I wrote this last year. Stumbled across it on the Intertube. I don't know how I got there, but it feels like a sign from somewhere. I hate reruns, but this one's pretty intense. I hope you like it.
Oh, yeah -- we hit it again. Two parking tickets this morning, and one's more than $100.
Man, this Rosh Hashana is shaping up to a great start.
I flipped. It's not pleasant to say, but I felt steam coming out of my nostrils and ears. There was a very small phone, and I started yelling into it -- to a friend, who really didn't deserve any of it. I mean, he didn't write the tickets.
"How do you do it?" I asked my friend. "You're always growing." It's true: he's always talking about how he's waking up at 5:30 a.m. instead of 6 in order to get more stuff done, or the vegetable patch he's tending on his balcony, or new recipes for cobbler (I don't even know what cobbler is).
He told me: "It's hard to perfect your butterfly stroke when you're struggling to keep your head above water." And I feel like this is hitting pretty much everyone I know right now. How do the Lehman brothers (assuming there are brothers, and that they're Jewish) focus on being better people? How do we keep from going bankrupt? How does the girl I know who just tried to kill herself work on the abstract idea of "improving herself"? How do I start helping out with the cooking and the laundry when I'm in the office for 8 hours, the subway for two more, and there's this book I wrote that I'm supposed to be promoting?
Pretty much the only one I know who's having an easy time of it is my editor David, and that's because he's being played by Michael Cera in the movie of his book. Okay, stop. Not to pick on David (L*rd knows he's pick-on-able), but he could probably tell me about problems of his own. Problems that seem at least as dire as the $160 worth of tickets we racked up today...or the innumerably worse sin that I keep on committing by telling the rest of the world about it.* Everyone's in a different spot in life. And even each of us -- we're in a different spot than we were last year, or last month, or 5 minutes ago. And we don't do penance in Judaism. Instead, the idea is to constantly be moving up -- ratzu v'shuv, we call it. One of my friends just moved to the South last year, met an amazing rabbi, and blasted through Rosh Hashana. This year, he got fired and she's skipping it. I was better at doing a lot of things last year than I am this year...and I can say that having a screaming 7-month-old got in the way of some of them. (Sayonara, complete-and-uninterrupted morning prayers.) Most of them, though -- well, I spent some time trying to do the perfect butterfly stroke, and some of that time trying to sink myself.

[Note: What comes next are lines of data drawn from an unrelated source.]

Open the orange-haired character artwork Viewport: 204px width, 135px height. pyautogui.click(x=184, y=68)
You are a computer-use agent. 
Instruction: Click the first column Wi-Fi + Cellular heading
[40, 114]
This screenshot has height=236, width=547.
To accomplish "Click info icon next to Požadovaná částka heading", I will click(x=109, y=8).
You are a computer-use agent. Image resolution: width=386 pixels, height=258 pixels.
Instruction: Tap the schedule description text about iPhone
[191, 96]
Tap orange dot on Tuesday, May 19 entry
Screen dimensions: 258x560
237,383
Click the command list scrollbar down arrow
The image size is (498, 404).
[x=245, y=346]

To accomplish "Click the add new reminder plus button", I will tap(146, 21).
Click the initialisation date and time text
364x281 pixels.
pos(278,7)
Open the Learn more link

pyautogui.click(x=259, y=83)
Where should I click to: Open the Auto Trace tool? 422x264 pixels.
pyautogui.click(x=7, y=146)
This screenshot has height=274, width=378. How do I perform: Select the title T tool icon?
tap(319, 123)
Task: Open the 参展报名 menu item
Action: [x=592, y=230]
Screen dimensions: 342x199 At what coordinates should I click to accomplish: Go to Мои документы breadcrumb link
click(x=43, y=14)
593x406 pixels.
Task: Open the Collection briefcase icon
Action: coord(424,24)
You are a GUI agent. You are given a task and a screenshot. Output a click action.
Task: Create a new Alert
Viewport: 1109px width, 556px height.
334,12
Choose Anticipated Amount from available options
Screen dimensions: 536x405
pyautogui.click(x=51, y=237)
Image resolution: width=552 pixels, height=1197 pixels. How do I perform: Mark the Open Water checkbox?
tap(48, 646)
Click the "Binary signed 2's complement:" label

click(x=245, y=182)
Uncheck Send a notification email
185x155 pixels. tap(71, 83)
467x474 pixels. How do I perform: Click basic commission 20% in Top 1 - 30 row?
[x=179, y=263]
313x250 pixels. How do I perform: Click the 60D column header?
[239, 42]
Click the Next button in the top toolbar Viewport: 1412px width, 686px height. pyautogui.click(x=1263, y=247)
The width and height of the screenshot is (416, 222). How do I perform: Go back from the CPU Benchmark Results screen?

Every year I put together a top-12 list of ways to a better Matthue for Rosh Hashana. Last year, it took me till Simchat Torah. But here's my Rosh Hashana resolution for this year: Try to stay in the moment. Don't worry about things until they're right in front of me -- but, as much as I can, try to see everything that's front of me, and try to keep them from turning into things to worry about. When Zusha came to the Ba'al Shem Tov and mourned that he'd never be perfect, the Ba'al Shem Tov told him, "Try to be less like me, and more like Zusha."
This Rosh Hashana, I'm going to try and be more like Zusha.
And I'm going to be better about seeing what's in front of my face.
* - It's true. Lashon Hara, or gossiping, is one of the worst things you can do to a person. I'm praying as I write this that her good humor, together with the faint possibility of teaching people a constructive lesson through it. D'oh.